Elisa Kent Kane was the son of a wealthy Philadelphia judge, well educated, and well connected. Kane's career as a physician in the Navy, his desire for fame, and ambitious travels in spite of a poor health history are closely chronicled. Margaret Fox was the daughter of a drunkard rural blacksmith who abandoned his family. In alternating chapters Chapman shows the progression of "spirit rapping" by the Fox sisters, from its origin as an innocent and local adolescent diversion, to a national obsession and controversy. The two characters come together in New York in the ante-bellum period and develop a deep, although unspecified, attachment. At times mentor and student, at times seemingly fiancés and perhaps lovers.
When Kane sails for several years on his second Polar expedition, Margaret leaves her spiritualist career, and lives with a middle class family in order to "better herself" that she might be "worthy" to be Kane's wife. Fox's response to Kanes affections are curious and, for a 21st century person, sometimes difficult to understand. She seems to undergo an almost complete subjugation to Kanes' attempts to educate and "raise her station" to that of an acceptable wife for a middle class doctor. Meanwhile Kane is suffering, struggling and barely surviving a two year expedition to the lower Arctic near Greenland.

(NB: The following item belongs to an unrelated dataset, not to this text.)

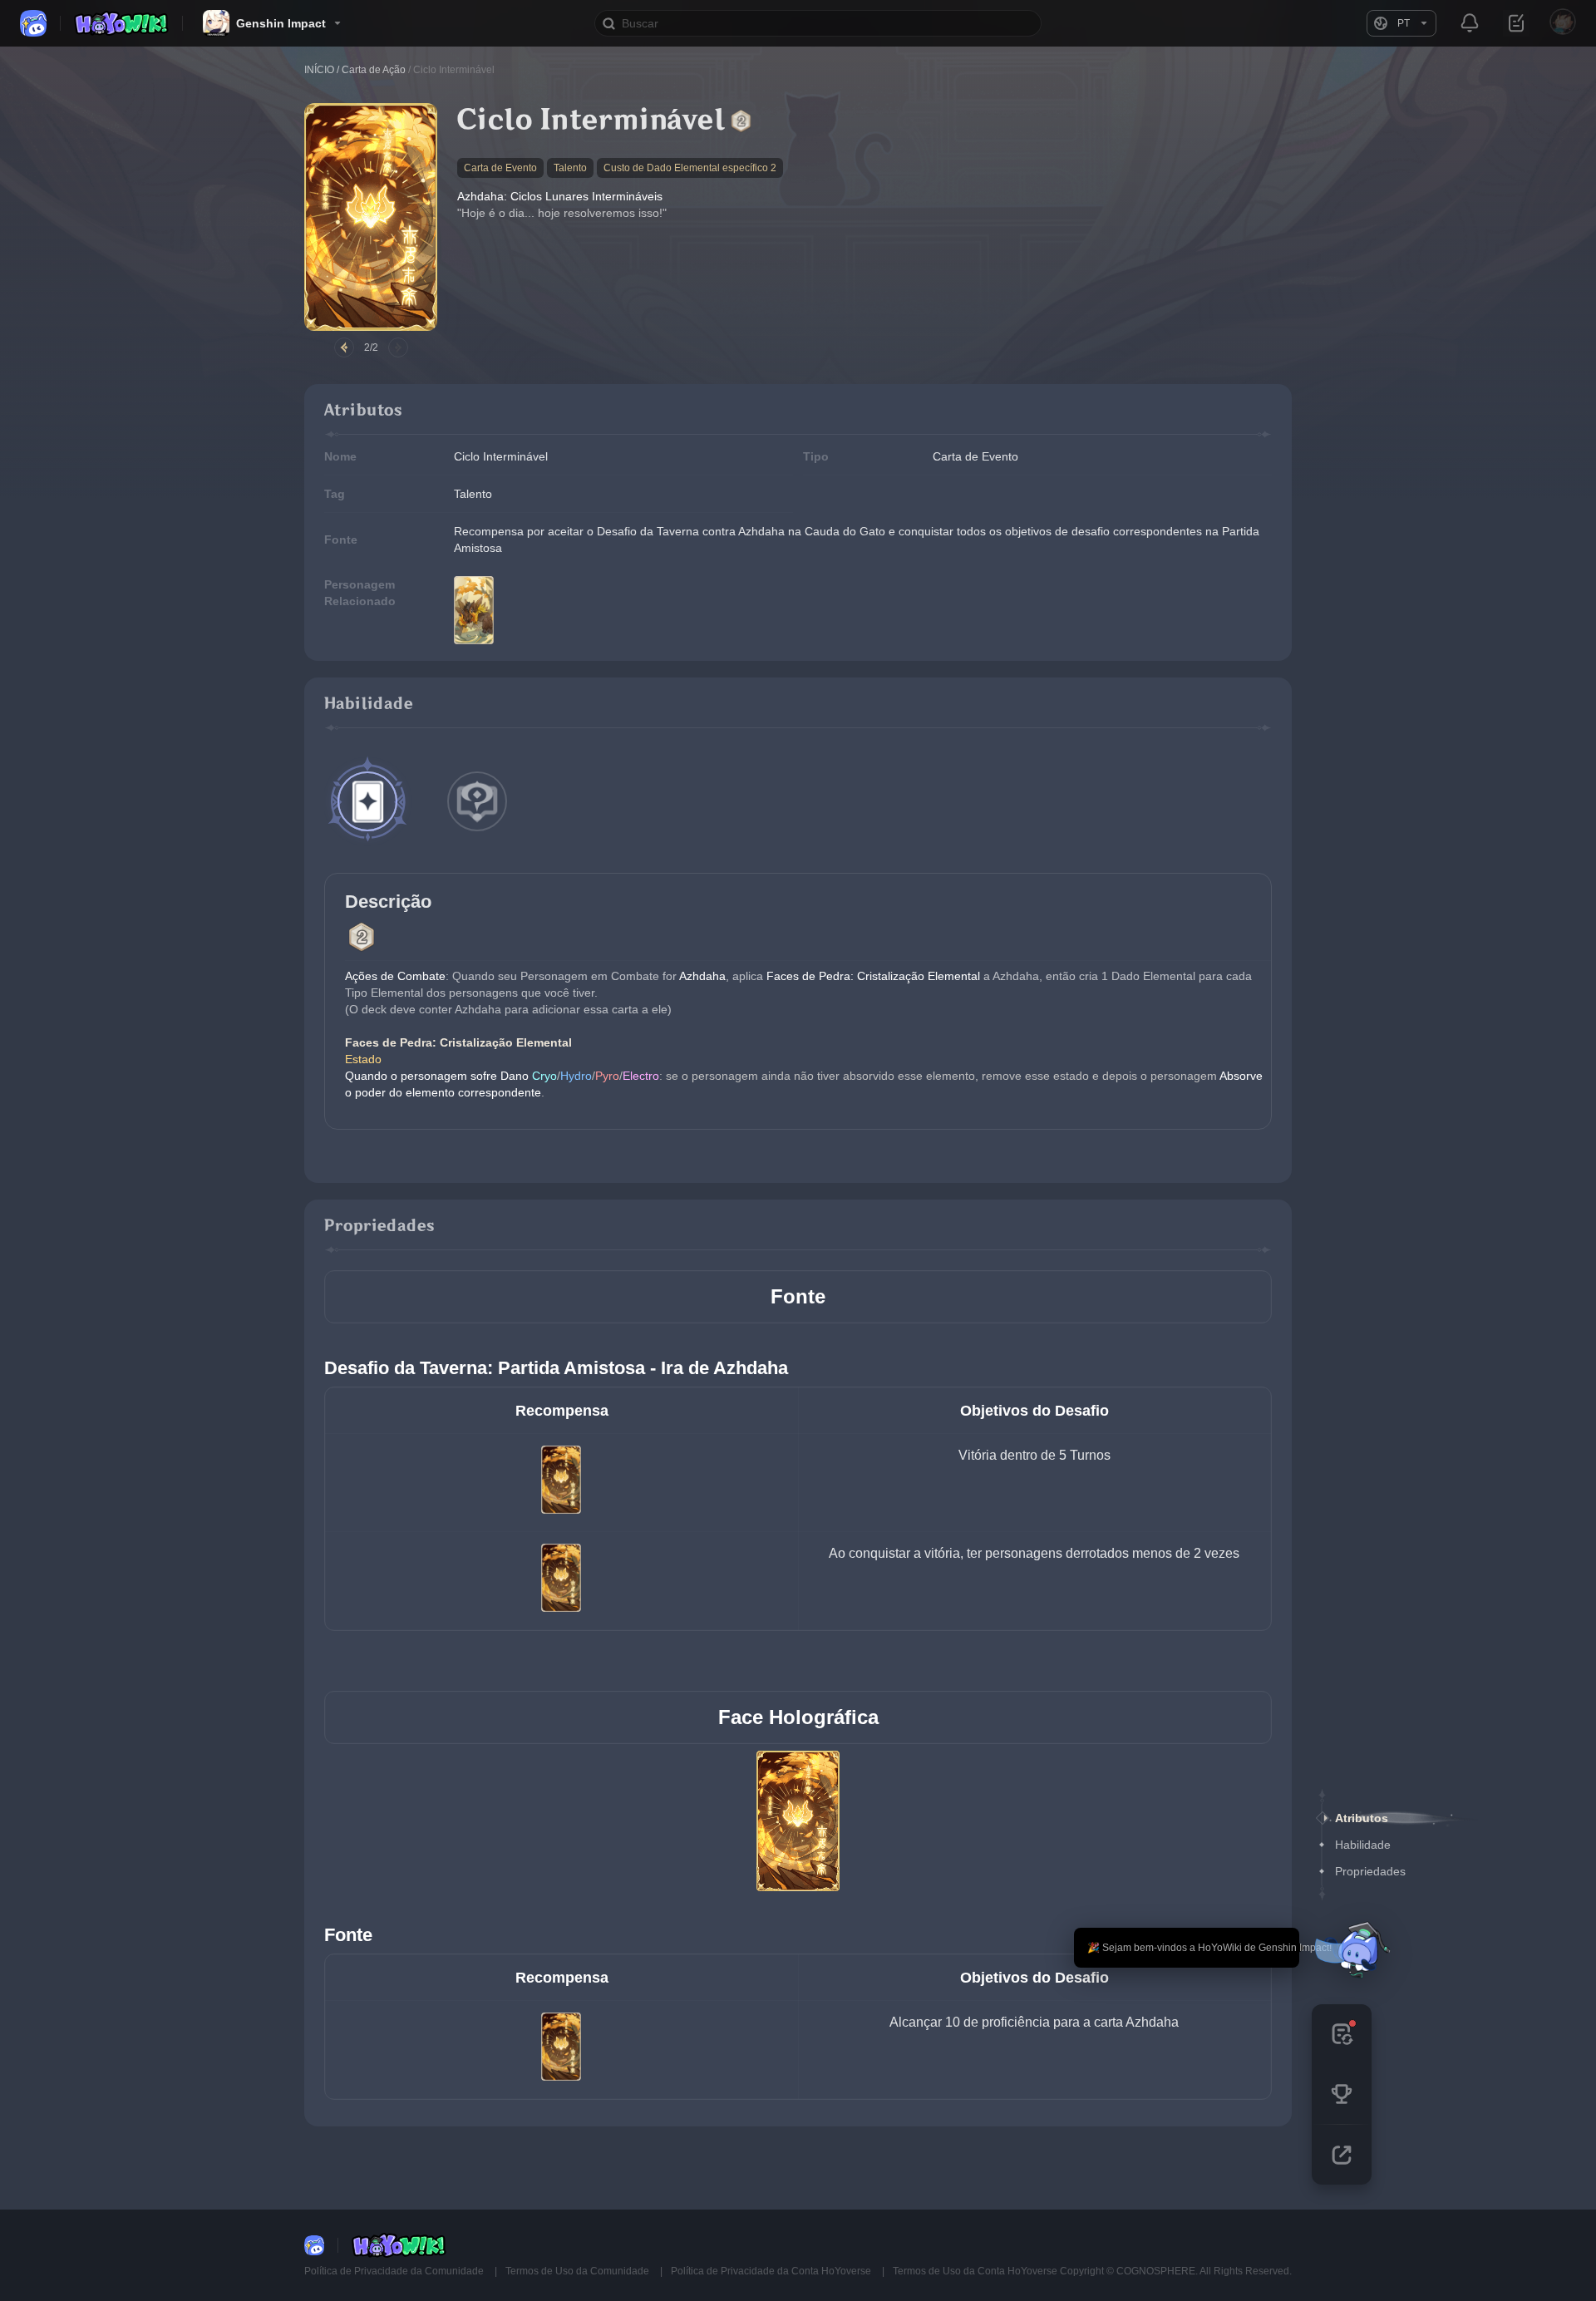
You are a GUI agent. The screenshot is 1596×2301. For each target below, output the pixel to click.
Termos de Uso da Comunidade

The personality and character of the two is remarkably well demonstrated through personal letters, public writings, and available contemporary accounts. Their struggle to care for each other, in the face of societal and familial pressure, is well documented. It would have been satisfying to know more about how the two met and what was the nature of their mutual attraction. Chapman has uncovered a contemporary account of the relationship, "The Love Life of Dr. Kane" which adds many details, but presents mainly Margaret Fox's side of the story.
Elisha Kane dies shortly after returning from the Arctic. Having travelled first to England, then to Cuba for his health, his death provokes a remarkable outburst of national grief, and press coverage. The story of Kane's funeral procession, from Cuba by ship, up the Mississippi and Ohio Rivers by steamer, reaching Cincinnati and then travelling by train to Baltimore and Philadelphia. Each step of the way heralded by newspapers, attended by crowds and dignitaries, and mourned by thousands. This is truly a curious spectacle and perhaps the first of its kind for a national figure who was not a politician.
This is a very satisfying, comprehensive, and well documented story of two significant figures from 19th Century America. Chapman has encompassed "Scientists and showmen, scholars and sensation mongers" in a fascinating tale.
Chapin terms this era of American history a "Culture of Curiosity." This is a good term for the pre-Civil War society which found entertainment in the lecture halls, learning about such diverse topics as phrenology, philosophy, and hypnotism. It was a world in which young Maggie Fox could become a celebrity for nothing more than a well-implemented hoax. It was a world in which Elisha Kent Kane could become the world's foremost explorer and scientist -- or a laughing-stock if he were to marry a famous spirit-rapper.